BD2KGenomics · fnothaft · Apr 20, 2017 · Apr 26, 2017 · Apr 26, 2017
diff --git a/src/toil_lib/spark.py b/src/toil_lib/spark.py
@@ -27,20 +27,26 @@
 
 def spawn_spark_cluster(job,
                         numWorkers,
+                        sparkMasterContainer="quay.io/ucsc_cgl/apache-spark-master:1.5.2",
+                        sparkWorkerContainer="quay.io/ucsc_cgl/apache-spark-worker:1.5.2",
                         cores=None,
                         memory=None,
                         disk=None,
                         overrideLeaderIP=None):
     '''
     :param numWorkers: The number of worker nodes to have in the cluster. \
     Must be greater than or equal to 1.
+    :param sparkMasterContainer: The Docker image to run for the Spark master.
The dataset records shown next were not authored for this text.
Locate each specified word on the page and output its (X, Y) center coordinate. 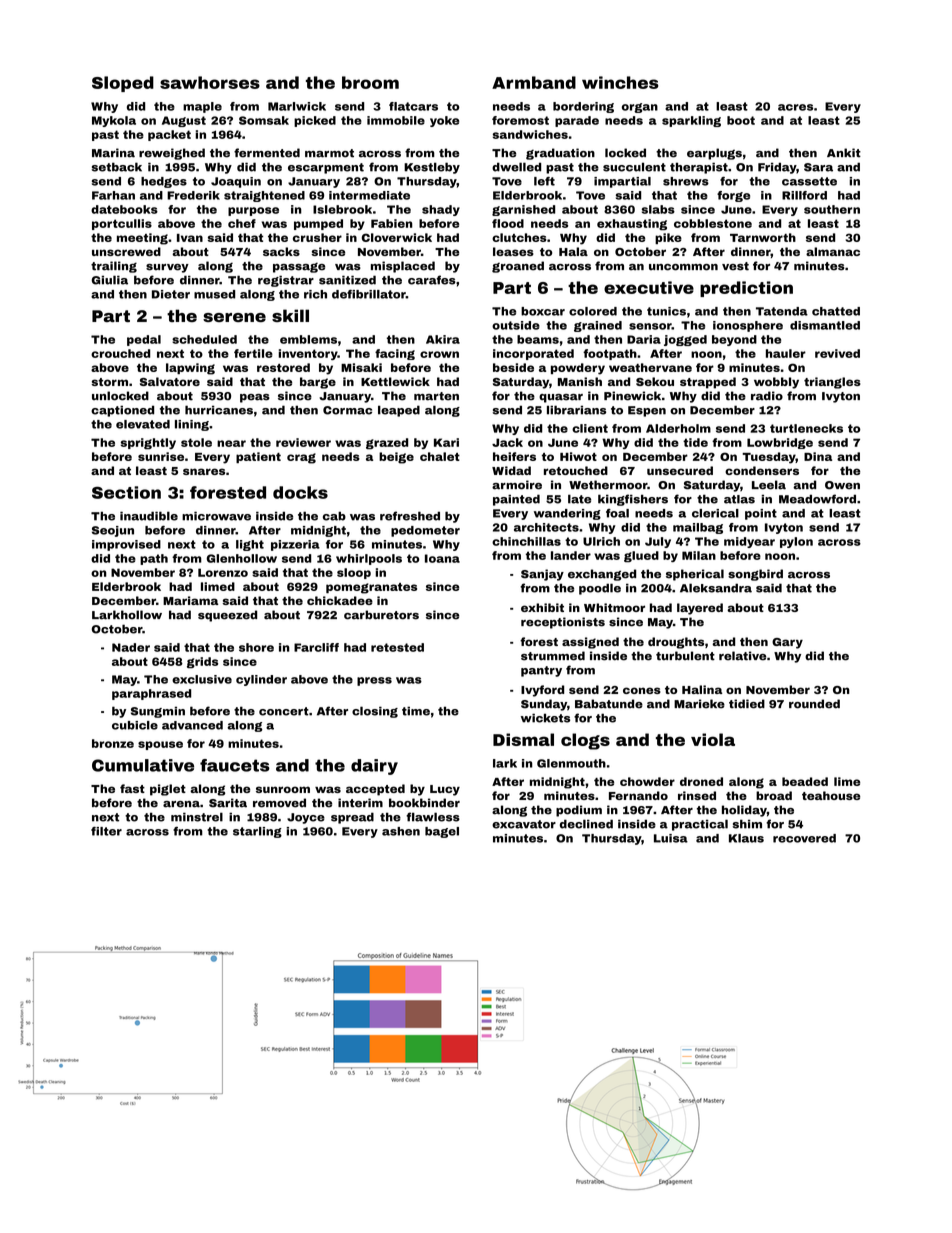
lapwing (190, 369)
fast (132, 788)
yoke (444, 121)
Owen (842, 485)
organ (640, 108)
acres (795, 107)
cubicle (135, 725)
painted (516, 500)
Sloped (123, 84)
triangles (832, 383)
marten (436, 396)
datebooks (124, 209)
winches (620, 82)
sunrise (161, 456)
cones (642, 690)
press (374, 681)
+    :param sparkWorkerContainer: The Docker image to run for the Spark worker.
     :param cores: Optional parameter to set the number of cores per node. \
     If not provided, we use the number of cores on the node that launches \
     the service.
     :param memory: Optional parameter to set the memory requested per node.
     :param disk: Optional parameter to set the disk requested per node.
-    :type leaderMemory: int or string convertable by bd2k.util.humanize.human2bytes to an int
     :type numWorkers: int
+    :type sparkMasterContainer: str
+    :type sparkWorkerContainer: str
+    :type leaderMemory: int or string convertable by bd2k.util.humanize.human2bytes to an int
     :type cores: int
     :type memory: int or string convertable by bd2k.util.humanize.human2bytes to an int
     :type disk: int or string convertable by bd2k.util.humanize.human2bytes to an int
@@ -49,13 +55,15 @@ def spawn_spark_cluster(job,
     if numWorkers < 1:
         raise ValueError("Must have more than one worker. %d given." % numWorkers)
 
-    leaderService = SparkService(cores=cores,
+    leaderService = SparkService(sparkMasterContainer,
+                                 cores=cores,
                                  memory=memory,
                                  disk=disk,
                                  overrideLeaderIP=overrideLeaderIP)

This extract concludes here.